_WHAT THE TASK REQUIRES_
From the line containing "The width and height of the screenshot is (865, 504)." to the end of the records below, both included, every line should be repeated exactly; pictures should be dropped.

_SUPPLIED MATERIAL_

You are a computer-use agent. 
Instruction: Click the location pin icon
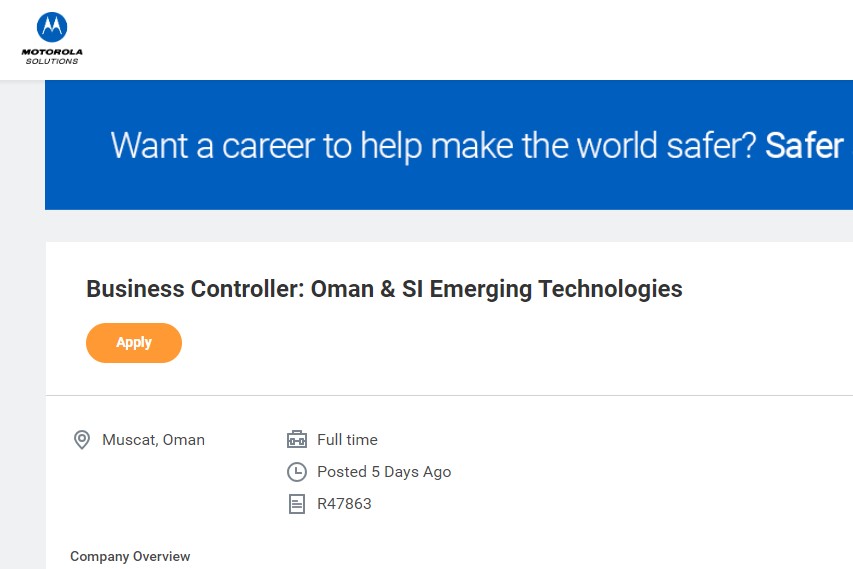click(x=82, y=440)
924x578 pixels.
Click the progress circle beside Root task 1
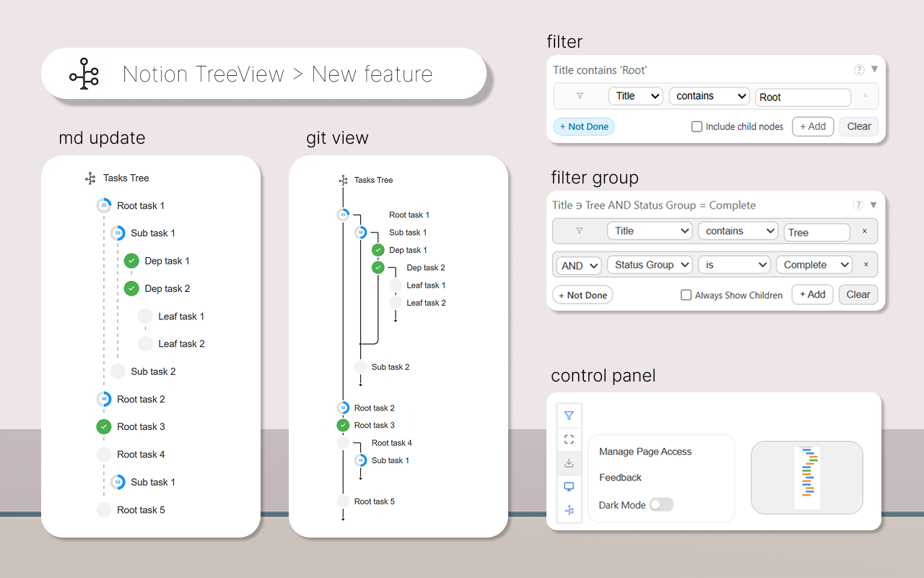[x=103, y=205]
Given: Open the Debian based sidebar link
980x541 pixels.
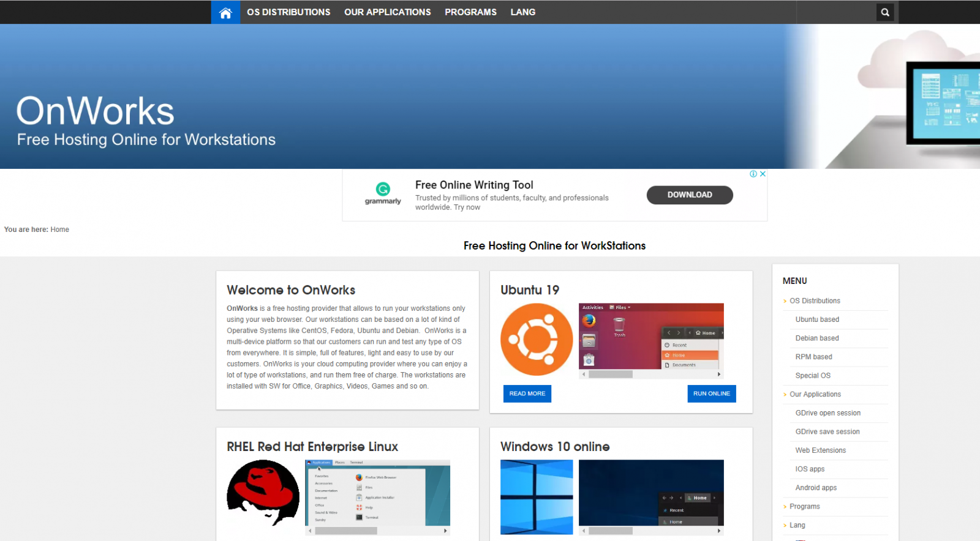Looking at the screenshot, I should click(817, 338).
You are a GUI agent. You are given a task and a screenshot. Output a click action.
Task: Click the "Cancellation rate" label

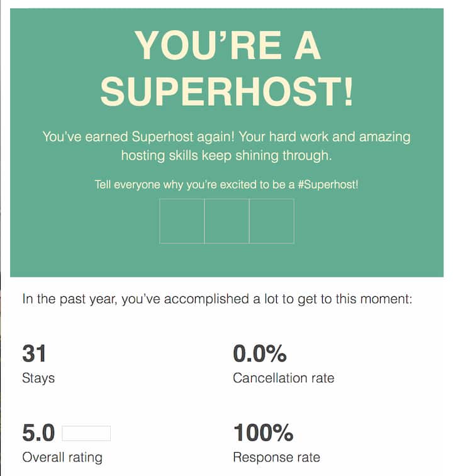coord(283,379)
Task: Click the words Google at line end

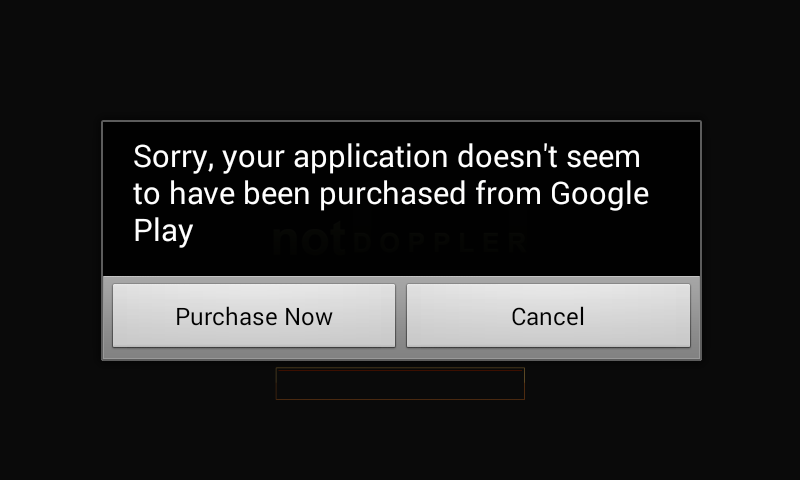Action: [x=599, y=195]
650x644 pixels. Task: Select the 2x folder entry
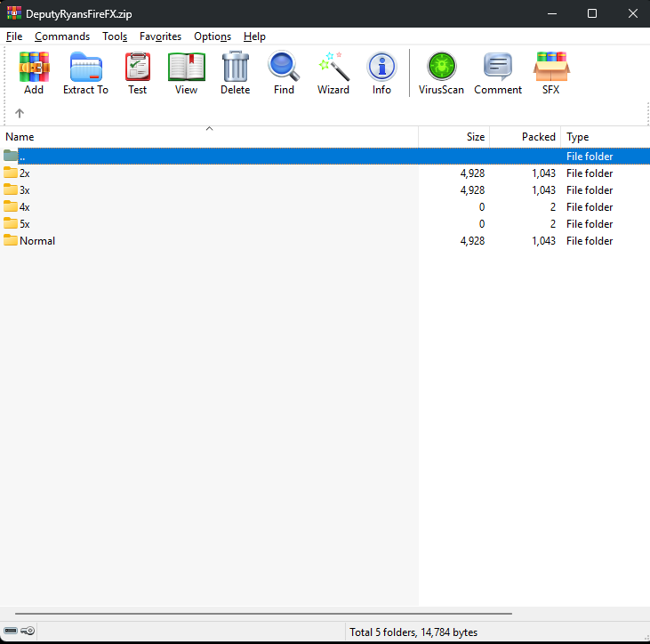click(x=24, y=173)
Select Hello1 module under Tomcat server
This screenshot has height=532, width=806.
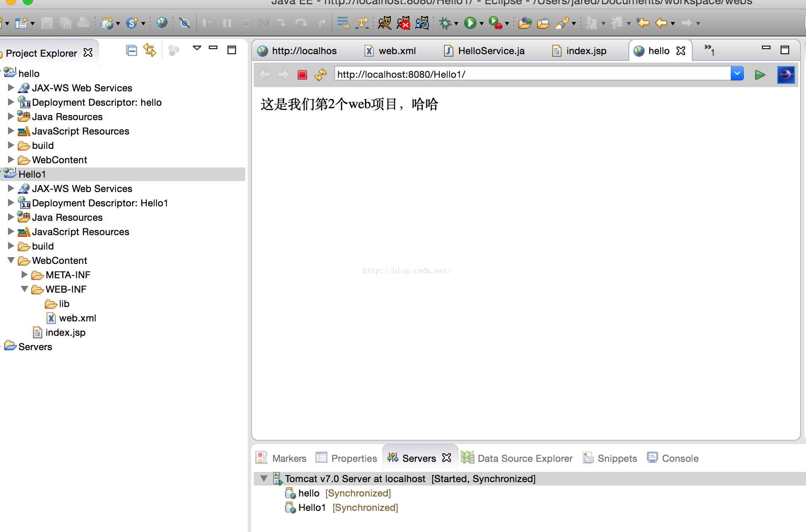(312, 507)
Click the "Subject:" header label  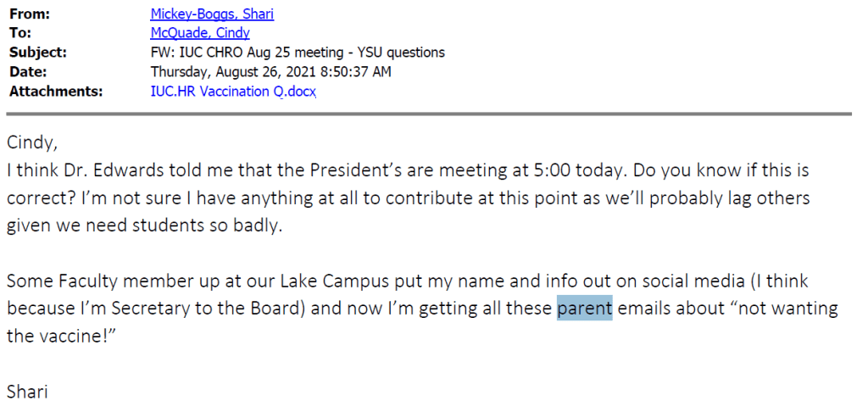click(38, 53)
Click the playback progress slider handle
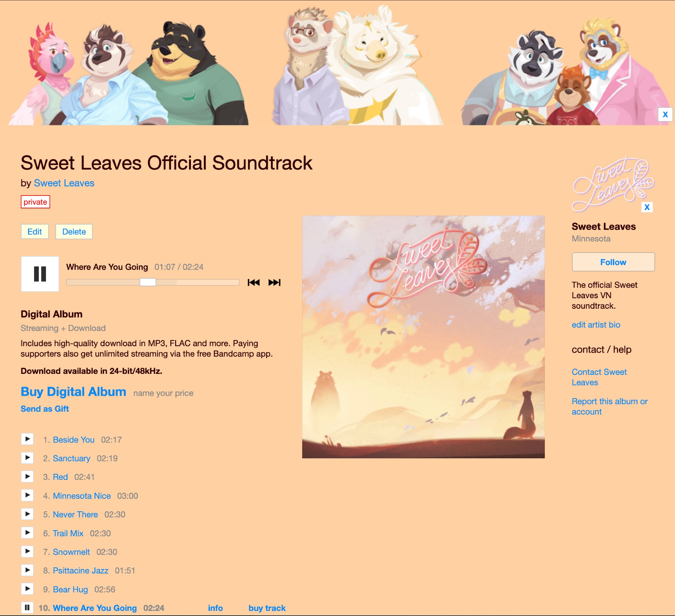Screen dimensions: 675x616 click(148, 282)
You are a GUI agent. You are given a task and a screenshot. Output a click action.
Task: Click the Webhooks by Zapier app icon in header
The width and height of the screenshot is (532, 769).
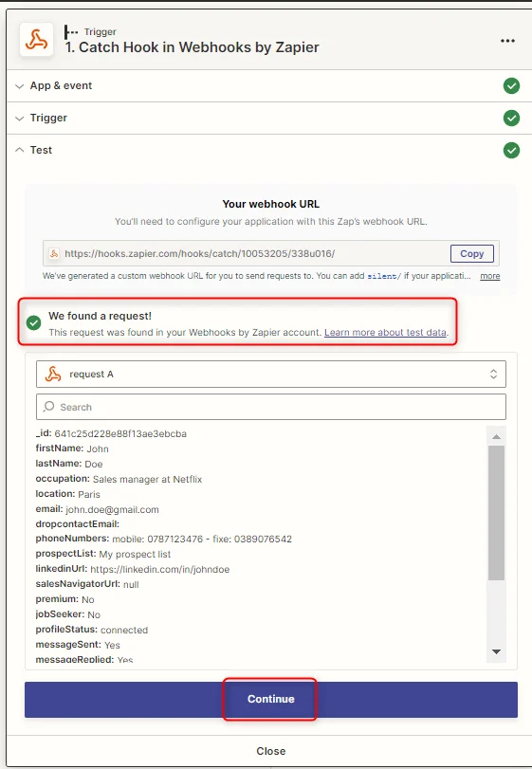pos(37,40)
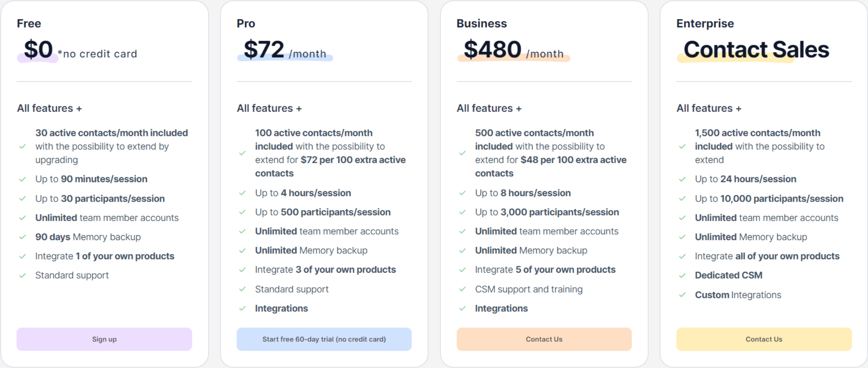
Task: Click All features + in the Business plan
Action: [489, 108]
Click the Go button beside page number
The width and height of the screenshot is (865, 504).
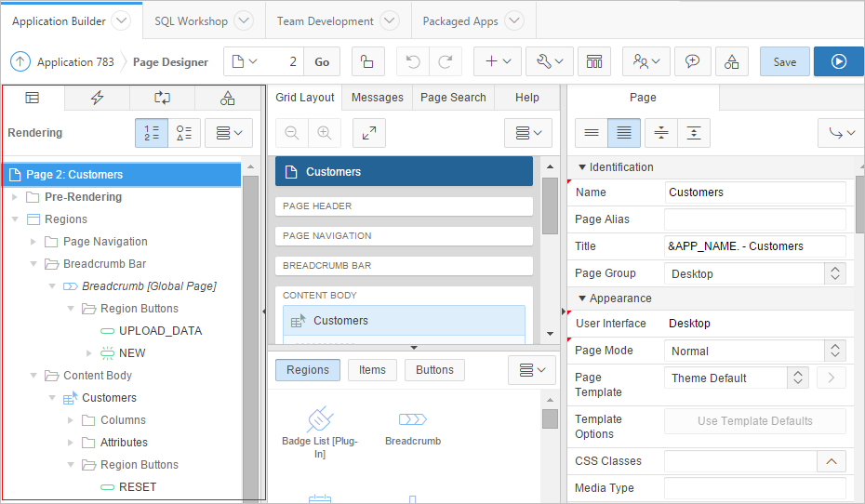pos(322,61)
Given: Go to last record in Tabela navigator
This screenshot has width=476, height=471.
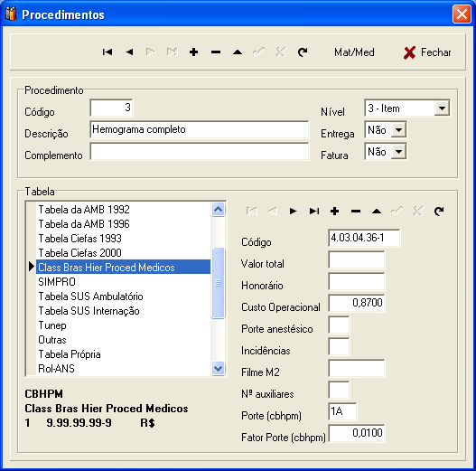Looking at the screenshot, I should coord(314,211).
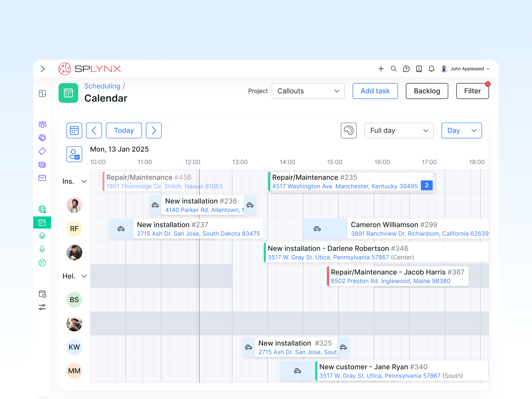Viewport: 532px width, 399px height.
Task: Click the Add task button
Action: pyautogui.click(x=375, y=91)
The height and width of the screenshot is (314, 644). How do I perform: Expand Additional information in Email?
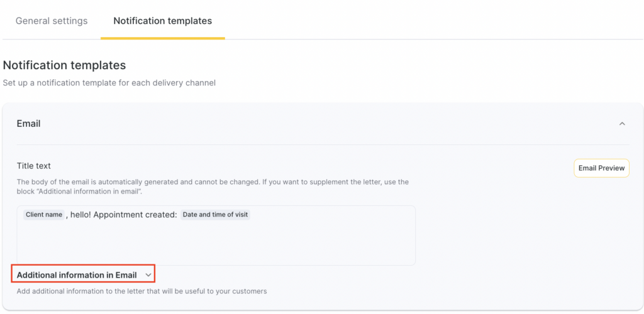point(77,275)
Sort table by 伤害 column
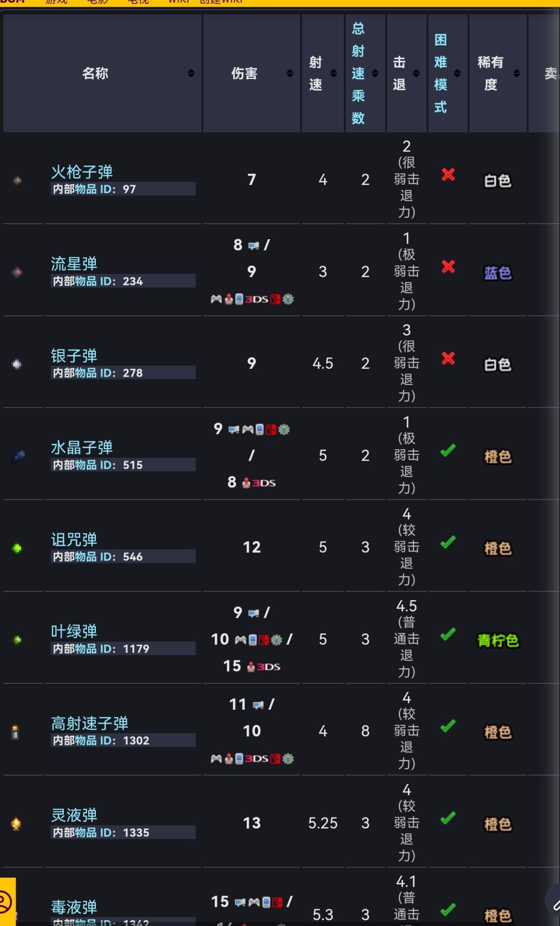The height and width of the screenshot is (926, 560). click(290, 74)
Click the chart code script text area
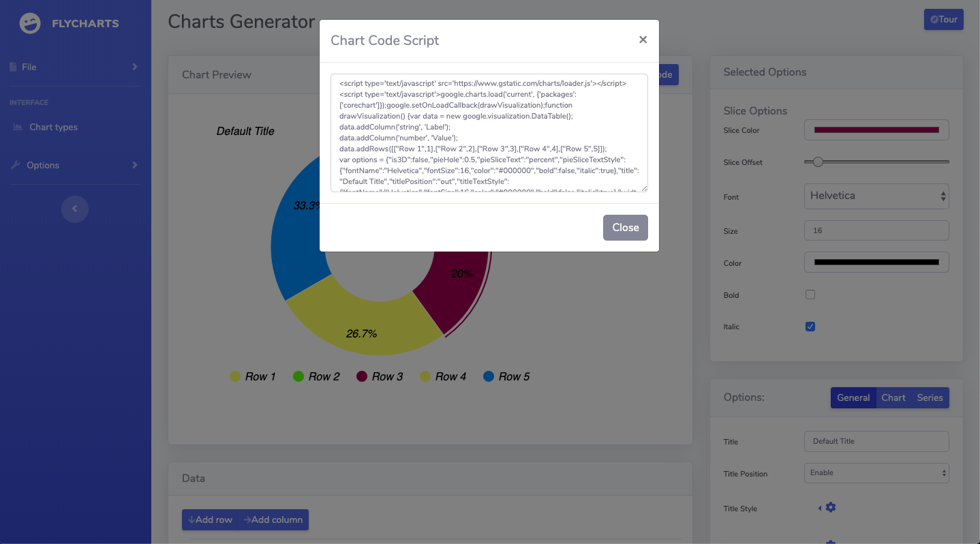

_THE ANSWER_
The width and height of the screenshot is (865, 504).
pos(322,61)
Given: Go to last record in Tabela navigator
This screenshot has width=476, height=471.
Looking at the screenshot, I should coord(314,211).
Viewport: 532px width, 399px height.
Task: Click the Add task button
Action: pyautogui.click(x=375, y=91)
The height and width of the screenshot is (314, 644). How do I perform: Expand Additional information in Email?
point(77,275)
Sort table by 伤害 column
The height and width of the screenshot is (926, 560). click(290, 74)
Click the chart code script text area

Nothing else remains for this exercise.